Rick Cruz, our new co-leader of FSG’s Education and Youth team, shares his thoughts about important challenges for the sector and talks about his background.
Education has long been a passion of yours. What is your philosophy in improving education for our children?
Educational access and opportunity are important to me and I am looking forward to finding new ways to open doors for our children. By working across different sectors – public, private, nonprofit, philanthropic – communities can develop solutions that are grounded in local experience and local context. I’m also excited to see the movement toward incorporating innovations in instruction and personalized learning that are transforming education and creating new ways to reach young people with different needs and interests.
In the coming year, what do you see as the prime opportunities for the sector?
I think we’ll see an even bigger push toward school models such as charter and blended learning, as well as more focus on how school leadership is navigating these big changes in the sector. Aligning systems change is one area in particular that FSG is very interested in. In order to change academic outcomes for kids you need all education actors in the sector to work together. This isn’t easy, but it’s absolutely necessary if we want to find sustainable solutions in education.

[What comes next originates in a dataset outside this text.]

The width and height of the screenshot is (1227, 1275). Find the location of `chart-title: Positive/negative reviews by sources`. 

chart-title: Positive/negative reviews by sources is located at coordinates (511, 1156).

There is a real need for us to take a look at career-readiness and the types of programs that middle and high schools offer in the way of career and technical education and how they link to the work of community colleges and 4-year colleges and universities.
What do you see as the biggest challenges?
Too often in our haste to make change happen, organizations overlook the important work of engaging communities—parents, families, local stakeholders. Our wins will only be short-term and half-realized if we don’t engender the support of those we wish to serve. This, again, is hard work but it is absolutely essential.
You have worked in both the education and consulting sectors. How will that background shape your approach to helping children and youth?
I was a strategy consultant before turning to the education sector, where I became vice president of regional operations at Teach for America and then served as chief field officer for the Network for Teaching Entrepreneurship, a nonprofit that works through curricula, experiential programming, teacher training, and volunteer engagement to help kids acquire skills directly transferable to the real world. Immediately prior to joining FSG I served as CEO of a DC charter management organization. I’ve run business lines and nonprofit organizations and spent a good deal of my career advising executives on their most pressing challenges and opportunities. I have a deep appreciation for the complex environments that drive the challenges we’re seeking to address and how they cut across sectors. I currently also have the privilege of serving on the Board of the DC Public Charter School Board, which authorizes and oversees the 100+ public charter schools that serve nearly half of all students in the District of Columbia. This provides me a fascinating window into the real impacts of public policy.
What has been your favorite moment so far at FSG?
I’ve had the opportunity already to work with so many amazing organizations and executives and have seen firsthand how they are making an impact each day. My favorite moment thus far was facilitating a panel on workforce development at the “Transforming the Role of Business in Education” conference FSG hosted with SSIR at Stanford University in October – so many cross-sector leaders coming together for a day to discuss new ways to work together and solve the problems we see in education globally.